● Supplied passage:

I realized that removing the floors can only increase the value of the left-hand side. And because the value needs to be larger, this can be used to directly solve for an $x$ that can not be too large already. (That was pointed out in the comments as well). If you solve that, you get $x \geq \left\lfloor\sqrt{aby}\right\rfloor$.

This is better than my previous lower bound. I have tested it algorithmically for values from 1 to 100 and it underestimates the $x$ by about 9% on average. There is however a worst-case, if $y$ and either $a$ or $b$ are 1 and the other $a$ or $b$ is very large.

Answer 1

We have: $$0 \leq \frac{x}{a}-\left\lfloor \frac xa \right\rfloor \leq \frac{a-1}{a}$$ with the maximum value of the difference happening when: $$x \mod{a} = a-1$$ From this we can set both lower and upper bounds. When we minimize the difference we get $$\frac{x}{a}\frac{x}{b} \geq y$$ giving us a lower bound of $x \geq \sqrt{yab}$. As $x$ is the smallest, $x-1$ should satisfy the equation

$$\left\lfloor \frac {x-1}a \right\rfloor\left\lfloor \frac {x-1}b \right\rfloor < y$$ Combining with our inequalities we get:

$$(\frac{x-1}{a}-\frac{a-1}{a}) (\frac{x-1}{b}-\frac{b-1}{b})< y \\ \Rightarrow (\frac{x}{a}-1) (\frac{x}{b}-1)< y\\ \Rightarrow (x-a) (x-b)< yab$$

This is a more complicated equation to solve, but it gives us the upper bound:

$$x < \sqrt{yab + \frac{(a-b)^2}{4}}+ \frac{a+b}{2} $$

Now that we have an upper bound and a lower bound, we need to find the value of $x$ quickly. We can do so using a divide and conquer algorithm.

(Dataset entries)
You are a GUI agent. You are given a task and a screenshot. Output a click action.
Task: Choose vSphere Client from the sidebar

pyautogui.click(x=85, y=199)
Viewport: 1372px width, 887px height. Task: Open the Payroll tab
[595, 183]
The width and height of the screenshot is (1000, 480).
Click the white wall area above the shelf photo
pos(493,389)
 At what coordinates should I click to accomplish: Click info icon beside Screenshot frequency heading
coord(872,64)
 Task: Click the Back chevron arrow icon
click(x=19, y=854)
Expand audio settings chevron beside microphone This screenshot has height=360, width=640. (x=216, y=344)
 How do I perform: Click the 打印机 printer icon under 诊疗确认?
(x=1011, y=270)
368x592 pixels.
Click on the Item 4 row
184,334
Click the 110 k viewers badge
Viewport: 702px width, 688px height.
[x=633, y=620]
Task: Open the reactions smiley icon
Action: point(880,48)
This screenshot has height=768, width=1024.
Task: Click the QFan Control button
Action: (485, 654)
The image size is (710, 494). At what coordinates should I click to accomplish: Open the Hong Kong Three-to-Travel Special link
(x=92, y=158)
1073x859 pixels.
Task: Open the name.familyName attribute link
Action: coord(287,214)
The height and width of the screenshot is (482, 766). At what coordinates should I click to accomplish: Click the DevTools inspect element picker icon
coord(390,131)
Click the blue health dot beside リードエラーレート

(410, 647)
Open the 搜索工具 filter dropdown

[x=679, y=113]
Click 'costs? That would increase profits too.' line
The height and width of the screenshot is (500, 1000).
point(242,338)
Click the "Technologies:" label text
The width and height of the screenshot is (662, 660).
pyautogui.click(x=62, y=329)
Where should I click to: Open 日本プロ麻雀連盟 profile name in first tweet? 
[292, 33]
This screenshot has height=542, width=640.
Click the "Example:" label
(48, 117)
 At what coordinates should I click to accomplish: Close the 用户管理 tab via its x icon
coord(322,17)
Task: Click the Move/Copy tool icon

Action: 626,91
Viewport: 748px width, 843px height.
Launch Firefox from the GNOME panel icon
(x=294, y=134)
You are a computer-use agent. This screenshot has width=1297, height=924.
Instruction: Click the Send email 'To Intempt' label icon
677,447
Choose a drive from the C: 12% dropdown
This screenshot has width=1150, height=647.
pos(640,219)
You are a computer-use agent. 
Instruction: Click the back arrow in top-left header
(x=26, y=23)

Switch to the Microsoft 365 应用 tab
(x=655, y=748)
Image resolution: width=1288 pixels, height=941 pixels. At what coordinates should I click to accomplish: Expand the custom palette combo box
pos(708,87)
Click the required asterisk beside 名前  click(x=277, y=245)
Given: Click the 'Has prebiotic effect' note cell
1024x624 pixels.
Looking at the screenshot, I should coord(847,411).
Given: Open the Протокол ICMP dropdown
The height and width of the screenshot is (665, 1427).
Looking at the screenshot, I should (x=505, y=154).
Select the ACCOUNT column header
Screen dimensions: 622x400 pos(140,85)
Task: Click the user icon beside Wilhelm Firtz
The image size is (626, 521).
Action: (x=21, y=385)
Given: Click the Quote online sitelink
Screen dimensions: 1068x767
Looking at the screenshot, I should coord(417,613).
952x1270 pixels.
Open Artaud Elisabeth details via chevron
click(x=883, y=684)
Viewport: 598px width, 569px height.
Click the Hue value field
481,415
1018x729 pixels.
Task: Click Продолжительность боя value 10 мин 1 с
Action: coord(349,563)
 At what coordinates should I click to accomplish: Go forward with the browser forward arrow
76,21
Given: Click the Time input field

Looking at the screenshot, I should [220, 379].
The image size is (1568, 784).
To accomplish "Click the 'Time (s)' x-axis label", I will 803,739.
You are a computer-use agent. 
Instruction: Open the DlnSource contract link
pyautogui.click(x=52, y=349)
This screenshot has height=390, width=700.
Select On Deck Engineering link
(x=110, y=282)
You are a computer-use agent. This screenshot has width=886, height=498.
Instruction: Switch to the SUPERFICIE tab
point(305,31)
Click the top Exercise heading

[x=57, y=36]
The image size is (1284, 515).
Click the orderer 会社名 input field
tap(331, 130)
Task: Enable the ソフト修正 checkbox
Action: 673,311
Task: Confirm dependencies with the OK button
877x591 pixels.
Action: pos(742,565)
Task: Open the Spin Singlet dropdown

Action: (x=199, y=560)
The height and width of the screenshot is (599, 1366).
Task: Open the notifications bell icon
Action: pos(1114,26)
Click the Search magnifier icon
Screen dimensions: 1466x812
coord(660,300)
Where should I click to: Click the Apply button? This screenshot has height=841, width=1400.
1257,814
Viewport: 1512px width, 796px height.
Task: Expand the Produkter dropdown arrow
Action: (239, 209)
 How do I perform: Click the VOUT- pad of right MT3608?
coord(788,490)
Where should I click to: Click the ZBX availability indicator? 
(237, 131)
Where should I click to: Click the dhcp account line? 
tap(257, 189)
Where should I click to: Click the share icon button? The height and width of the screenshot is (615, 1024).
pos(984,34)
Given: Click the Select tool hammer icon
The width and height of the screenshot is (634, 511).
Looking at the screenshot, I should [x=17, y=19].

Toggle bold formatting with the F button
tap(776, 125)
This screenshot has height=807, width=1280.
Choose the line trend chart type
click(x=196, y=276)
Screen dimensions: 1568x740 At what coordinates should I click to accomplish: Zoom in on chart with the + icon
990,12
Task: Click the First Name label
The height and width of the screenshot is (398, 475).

● The task:
Transcribe the passage on floor-function bounds between "This is better" and "is very large.", inclusive. Work solely from the passage on floor-function bounds.

● Response to this task:
This is better than my previous lower bound. I have tested it algorithmically for values from 1 to 100 and it underestimates the $x$ by about 9% on average. There is however a worst-case, if $y$ and either $a$ or $b$ are 1 and the other $a$ or $b$ is very large.